To understand Bitcoin, it is helpful to first understand the concept of Blockchain. Blockchain technology is a publicly distributed collection of digital records accessible and trusted by all users. Imagine Blockchain as an open-access storage room, where everyone can store and share information without the fear of unwanted alteration or privacy breaches. Blockchain technology is enormously useful, especially in finance. Understanding the concept of Blockchain might be tricky, but it is helpful to imagine it as a public record of Bitcoin transactions.
Bitcoin is one of the most famously adopted digital currencies in financial technology. So, what does it mean to acquire a Bitcoin? It means you have added new verified transactions into the Blockchain. This process is called Bitcoin mining. The term ‘mining’ is a perfect analogy for acquiring a Bitcoin, because just like mining diamonds, costs and efforts rise as diamond miner approaches the deeper level of the mine. In Bitcoin mining, the more transactions have already existed in the Blockchain, the harder adding a new transaction will be. With the already significant growth of people who are interested in Bitcoin mining activities, Bitcoin mining will require even more energy in the future. Since most Bitcoins have been mined already, mining new Bitcoin now means using an even greater amount of electricity. The electricity used to complete a single Bitcoin transaction could provide electricity to a British home for a month.
Despite its considerable potential benefits, Bitcoin mining is designed to be energy intensive. Even the verification process needed to trade Bitcoin is a polluting endeavor. Through high rates of electricity consumption and emission, Bitcoin mining and trading might hinder government attempts to conserve energy and combat climate change.

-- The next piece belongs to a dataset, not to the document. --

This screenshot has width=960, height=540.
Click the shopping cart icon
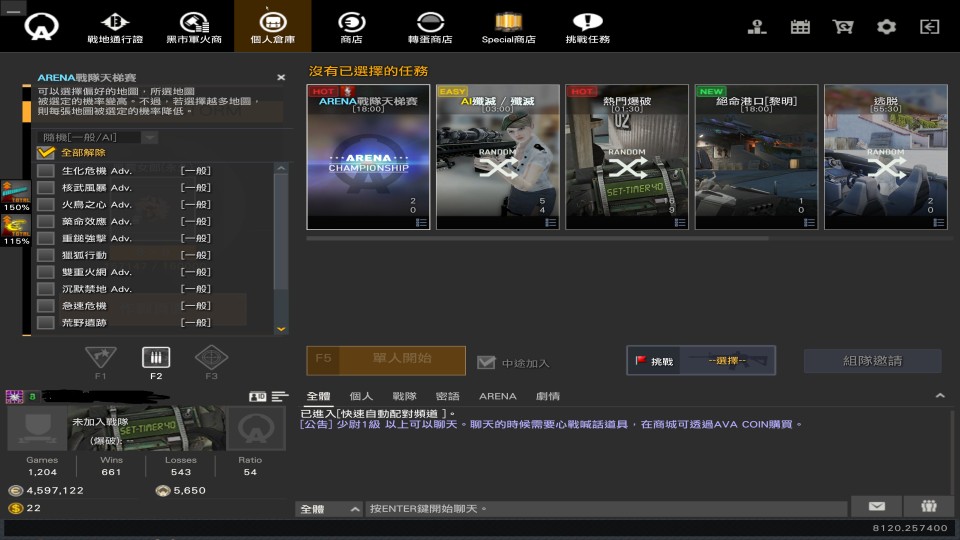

By failing to regulate these overlooked costs to the environment, nations are practically subsidizing the polluters at public expense.
In a study published in the journal Energy Research and Social Science, Jon Truby from Qatar University explores how to promote the environmentally sustainable applications of Blockchain without damaging the value of this growing sector. In other words, the author seeks to understand how to encourage the use of less energy-intensive Blockchain technology by examining feasible policy choices. The policy choices examined in this study are not specific to one country, but cover multiple jurisdictions.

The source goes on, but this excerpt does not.